Written task A: Can you write out the passage on NGOs and imperialism below, beginning at the words "Finally, the rise, role" and stopping after "discuss this next."?

Page:
Increasingly the model for the ‘successful’ NGO is the corporation – ideally a transnational corporation and NGOs are ever more marketed and judged against corporate ideals. As part of the trend, a new development scientism is strangling us with things like strategic framework analysis and results-based management, precisely the values and methods and techniques that have made the world what it is today. (ibid., 80)

Finally, the rise, role and features of NGO which objectively situate them within the imperial project is reinforced by certain ‘silences’ in the NGO discourse. I discuss this next.

Privileging Activism or Changing the World without Understanding it

During the revolutionary moment of the 60s and 70s, when the national liberation movement was at its height, it used to be said that we should think ‘globally and act locally’. This summed up four fundamental ideas. One, that imperialism was global and oppressed all peoples worldwide. So we must understand it in its global context.

Second, that imperialism would have to be fought at its local manifestations. The concrete analysis of the concrete situation was underlined. Thirdly, the slogan expressed the international solidarity of all peoples across the globe against imperialism. Fourthly, that imperialism and national liberation had to be clearly understood and correctly described in all its aspects so as to conduct an organised and conscious struggle against it. This was the basis of the profound intellectual debates on the theory and practice of imperialism and national liberation. As Amilcar Cabral, one of the foremost leaders of the African liberation movement, put it in his weapon of theory, ‘every practice produces a theory, and that if it is true that a revolution can fail even though it be based on perfectly conceived theories, nobody has yet made a successful revolution without a revolutionary theory (Cabral 1969:73-90, at 75).

What is interesting about that period is that the radical intellectual discourse was integrated with militant activism; the two were mutually reinforcing. The NGO discourse in the current period of apparent imperial “triumphalism” eschews theory, emphasises and privileges activism. In the African setting in particular, whatever is left of critical intellectual discourse, largely located at Universities, runs parallel to and is divorced from NGO activism. The requirements of funding agencies subtly discourage, if not exhibit outright hostility, to a historical and social theoretical understanding of development, poverty, discrimination etc. Our erstwhile benefactors now tell us, ‘just act, don’t think’ and we shall fund both!

Written task B: Could you give again the rows below, beginning at the row that has "What do you see at coordinates (1163, 391)" and stopping after the row that has "coordinates (374, 349).", with both of those rows included?

The records:
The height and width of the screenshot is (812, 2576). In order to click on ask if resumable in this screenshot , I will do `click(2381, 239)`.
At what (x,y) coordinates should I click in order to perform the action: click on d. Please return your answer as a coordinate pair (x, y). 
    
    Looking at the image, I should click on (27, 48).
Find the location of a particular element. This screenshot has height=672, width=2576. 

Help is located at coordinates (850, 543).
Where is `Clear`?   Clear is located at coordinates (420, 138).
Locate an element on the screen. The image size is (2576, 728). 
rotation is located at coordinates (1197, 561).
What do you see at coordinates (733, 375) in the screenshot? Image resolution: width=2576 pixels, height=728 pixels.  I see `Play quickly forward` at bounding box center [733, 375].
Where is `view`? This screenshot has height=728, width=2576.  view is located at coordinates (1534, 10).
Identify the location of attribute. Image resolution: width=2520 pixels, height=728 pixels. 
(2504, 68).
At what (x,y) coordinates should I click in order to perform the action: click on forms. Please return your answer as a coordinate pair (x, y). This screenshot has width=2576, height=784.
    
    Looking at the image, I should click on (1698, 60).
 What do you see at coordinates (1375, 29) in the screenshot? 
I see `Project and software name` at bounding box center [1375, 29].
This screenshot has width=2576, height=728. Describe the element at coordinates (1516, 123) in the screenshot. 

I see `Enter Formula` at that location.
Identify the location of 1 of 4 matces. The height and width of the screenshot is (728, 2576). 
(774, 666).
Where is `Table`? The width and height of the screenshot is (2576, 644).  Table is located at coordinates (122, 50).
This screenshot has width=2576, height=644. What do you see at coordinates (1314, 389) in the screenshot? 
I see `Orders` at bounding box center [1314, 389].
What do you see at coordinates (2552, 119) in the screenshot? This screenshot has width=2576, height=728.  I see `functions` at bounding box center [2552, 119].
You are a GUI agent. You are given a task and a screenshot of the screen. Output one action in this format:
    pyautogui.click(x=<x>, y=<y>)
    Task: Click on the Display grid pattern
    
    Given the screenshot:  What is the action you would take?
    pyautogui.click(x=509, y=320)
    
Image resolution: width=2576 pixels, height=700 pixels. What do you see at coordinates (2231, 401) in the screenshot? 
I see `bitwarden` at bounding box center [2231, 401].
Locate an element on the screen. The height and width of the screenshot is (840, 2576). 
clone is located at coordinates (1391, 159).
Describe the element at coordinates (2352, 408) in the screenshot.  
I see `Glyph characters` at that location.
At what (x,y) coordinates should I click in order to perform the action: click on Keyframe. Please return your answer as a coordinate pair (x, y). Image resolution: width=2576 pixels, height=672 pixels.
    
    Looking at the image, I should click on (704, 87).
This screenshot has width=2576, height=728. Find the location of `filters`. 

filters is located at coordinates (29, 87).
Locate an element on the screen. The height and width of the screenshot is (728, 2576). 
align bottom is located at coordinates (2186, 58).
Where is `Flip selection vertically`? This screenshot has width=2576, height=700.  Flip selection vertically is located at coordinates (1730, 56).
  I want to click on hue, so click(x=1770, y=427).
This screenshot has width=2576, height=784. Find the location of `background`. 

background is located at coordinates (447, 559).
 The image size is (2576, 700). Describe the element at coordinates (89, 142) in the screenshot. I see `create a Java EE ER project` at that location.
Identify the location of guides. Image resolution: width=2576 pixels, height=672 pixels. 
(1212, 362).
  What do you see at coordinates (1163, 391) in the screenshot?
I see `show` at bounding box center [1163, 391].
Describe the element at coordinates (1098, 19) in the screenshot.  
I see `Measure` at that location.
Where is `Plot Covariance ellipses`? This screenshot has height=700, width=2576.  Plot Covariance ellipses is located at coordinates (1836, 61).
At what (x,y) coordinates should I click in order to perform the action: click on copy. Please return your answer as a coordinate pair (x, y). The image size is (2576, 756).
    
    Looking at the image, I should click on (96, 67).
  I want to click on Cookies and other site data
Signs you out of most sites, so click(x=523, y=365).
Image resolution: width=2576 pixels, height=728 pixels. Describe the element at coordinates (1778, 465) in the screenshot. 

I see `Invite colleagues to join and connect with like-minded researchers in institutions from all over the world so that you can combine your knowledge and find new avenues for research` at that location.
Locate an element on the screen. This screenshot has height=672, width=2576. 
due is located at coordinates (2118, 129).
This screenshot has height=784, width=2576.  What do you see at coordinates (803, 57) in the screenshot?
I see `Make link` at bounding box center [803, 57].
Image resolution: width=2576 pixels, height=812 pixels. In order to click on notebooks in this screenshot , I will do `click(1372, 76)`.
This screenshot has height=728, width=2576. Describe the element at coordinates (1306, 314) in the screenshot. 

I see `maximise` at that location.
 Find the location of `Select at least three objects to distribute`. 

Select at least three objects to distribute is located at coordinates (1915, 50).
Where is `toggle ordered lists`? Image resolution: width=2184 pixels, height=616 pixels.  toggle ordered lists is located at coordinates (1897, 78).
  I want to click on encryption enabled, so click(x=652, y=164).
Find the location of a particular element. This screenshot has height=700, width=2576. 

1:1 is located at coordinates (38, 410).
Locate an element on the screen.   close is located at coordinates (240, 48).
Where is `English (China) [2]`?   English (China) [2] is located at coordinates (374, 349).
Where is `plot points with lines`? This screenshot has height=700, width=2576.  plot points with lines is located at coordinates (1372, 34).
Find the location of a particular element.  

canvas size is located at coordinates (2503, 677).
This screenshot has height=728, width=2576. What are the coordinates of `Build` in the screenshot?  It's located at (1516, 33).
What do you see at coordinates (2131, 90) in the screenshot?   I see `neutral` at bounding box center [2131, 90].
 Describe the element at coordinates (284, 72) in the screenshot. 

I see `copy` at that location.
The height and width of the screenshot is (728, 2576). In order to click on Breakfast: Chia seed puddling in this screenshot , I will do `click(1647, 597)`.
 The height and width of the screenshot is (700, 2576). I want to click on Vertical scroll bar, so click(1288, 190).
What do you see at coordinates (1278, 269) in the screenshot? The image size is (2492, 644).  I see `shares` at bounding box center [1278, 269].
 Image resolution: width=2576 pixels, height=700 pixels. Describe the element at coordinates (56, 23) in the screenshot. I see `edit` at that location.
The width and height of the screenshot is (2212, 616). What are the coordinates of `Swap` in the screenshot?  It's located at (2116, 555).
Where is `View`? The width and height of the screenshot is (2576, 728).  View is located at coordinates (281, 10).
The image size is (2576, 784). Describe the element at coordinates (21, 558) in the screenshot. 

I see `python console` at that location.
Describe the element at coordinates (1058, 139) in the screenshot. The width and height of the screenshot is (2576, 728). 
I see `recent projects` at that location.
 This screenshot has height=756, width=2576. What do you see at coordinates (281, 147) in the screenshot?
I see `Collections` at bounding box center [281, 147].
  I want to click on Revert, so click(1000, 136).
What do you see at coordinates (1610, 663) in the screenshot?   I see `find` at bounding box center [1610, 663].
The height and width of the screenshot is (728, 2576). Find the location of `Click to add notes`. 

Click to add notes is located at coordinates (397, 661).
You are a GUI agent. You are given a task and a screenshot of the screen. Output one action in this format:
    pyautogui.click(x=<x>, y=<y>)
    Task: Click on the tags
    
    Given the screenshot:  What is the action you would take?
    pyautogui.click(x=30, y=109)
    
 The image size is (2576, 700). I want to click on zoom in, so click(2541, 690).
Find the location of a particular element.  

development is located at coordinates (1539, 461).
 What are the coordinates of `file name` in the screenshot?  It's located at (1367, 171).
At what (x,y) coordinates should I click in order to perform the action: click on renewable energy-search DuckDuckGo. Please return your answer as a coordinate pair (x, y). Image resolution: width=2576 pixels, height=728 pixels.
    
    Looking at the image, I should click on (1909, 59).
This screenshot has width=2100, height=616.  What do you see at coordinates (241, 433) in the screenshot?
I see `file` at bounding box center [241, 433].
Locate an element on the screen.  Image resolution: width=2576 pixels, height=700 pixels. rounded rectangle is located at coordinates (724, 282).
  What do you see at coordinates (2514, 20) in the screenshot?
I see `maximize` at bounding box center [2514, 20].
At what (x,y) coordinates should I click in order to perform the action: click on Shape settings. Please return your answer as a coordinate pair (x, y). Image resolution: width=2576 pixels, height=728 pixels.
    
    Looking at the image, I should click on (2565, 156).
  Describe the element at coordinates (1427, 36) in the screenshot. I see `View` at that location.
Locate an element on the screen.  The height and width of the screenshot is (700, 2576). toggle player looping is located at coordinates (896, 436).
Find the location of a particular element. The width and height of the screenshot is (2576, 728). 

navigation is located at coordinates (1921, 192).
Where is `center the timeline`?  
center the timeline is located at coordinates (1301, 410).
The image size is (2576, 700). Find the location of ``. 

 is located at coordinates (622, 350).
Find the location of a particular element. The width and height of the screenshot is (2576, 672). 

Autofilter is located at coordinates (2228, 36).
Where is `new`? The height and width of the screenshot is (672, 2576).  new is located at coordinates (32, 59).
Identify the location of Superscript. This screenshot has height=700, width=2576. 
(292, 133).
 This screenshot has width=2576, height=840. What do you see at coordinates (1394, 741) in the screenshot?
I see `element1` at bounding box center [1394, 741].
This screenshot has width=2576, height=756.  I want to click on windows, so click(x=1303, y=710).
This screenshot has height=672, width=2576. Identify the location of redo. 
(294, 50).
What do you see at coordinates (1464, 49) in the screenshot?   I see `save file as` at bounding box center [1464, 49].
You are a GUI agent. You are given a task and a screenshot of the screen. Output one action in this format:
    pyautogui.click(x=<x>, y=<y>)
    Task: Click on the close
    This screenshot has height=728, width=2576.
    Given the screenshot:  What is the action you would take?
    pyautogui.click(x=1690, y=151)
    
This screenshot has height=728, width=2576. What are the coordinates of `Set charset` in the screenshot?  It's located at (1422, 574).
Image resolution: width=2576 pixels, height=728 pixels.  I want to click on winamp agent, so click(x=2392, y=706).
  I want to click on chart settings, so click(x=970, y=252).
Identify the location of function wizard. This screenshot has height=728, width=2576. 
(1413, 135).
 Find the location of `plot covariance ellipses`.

Complete response A:
Finally, the rise, role and features of NGO which objectively situate them within the imperial project is reinforced by certain ‘silences’ in the NGO discourse. I discuss this next.

Complete response B:
  What do you see at coordinates (1163, 391) in the screenshot?
I see `show` at bounding box center [1163, 391].
Describe the element at coordinates (1098, 19) in the screenshot.  
I see `Measure` at that location.
Where is `Plot Covariance ellipses`? This screenshot has height=700, width=2576.  Plot Covariance ellipses is located at coordinates (1836, 61).
At what (x,y) coordinates should I click in order to perform the action: click on copy. Please return your answer as a coordinate pair (x, y). The image size is (2576, 756).
    
    Looking at the image, I should click on (96, 67).
  I want to click on Cookies and other site data
Signs you out of most sites, so click(x=523, y=365).
Image resolution: width=2576 pixels, height=728 pixels. Describe the element at coordinates (1778, 465) in the screenshot. 

I see `Invite colleagues to join and connect with like-minded researchers in institutions from all over the world so that you can combine your knowledge and find new avenues for research` at that location.
Locate an element on the screen. This screenshot has height=672, width=2576. 
due is located at coordinates (2118, 129).
This screenshot has height=784, width=2576.  What do you see at coordinates (803, 57) in the screenshot?
I see `Make link` at bounding box center [803, 57].
Image resolution: width=2576 pixels, height=812 pixels. In order to click on notebooks in this screenshot , I will do `click(1372, 76)`.
This screenshot has height=728, width=2576. Describe the element at coordinates (1306, 314) in the screenshot. 

I see `maximise` at that location.
 Find the location of `Select at least three objects to distribute`. 

Select at least three objects to distribute is located at coordinates (1915, 50).
Where is `toggle ordered lists`? Image resolution: width=2184 pixels, height=616 pixels.  toggle ordered lists is located at coordinates (1897, 78).
  I want to click on encryption enabled, so click(x=652, y=164).
Find the location of a particular element. This screenshot has height=700, width=2576. 

1:1 is located at coordinates (38, 410).
Locate an element on the screen.   close is located at coordinates (240, 48).
Where is `English (China) [2]`?   English (China) [2] is located at coordinates (374, 349).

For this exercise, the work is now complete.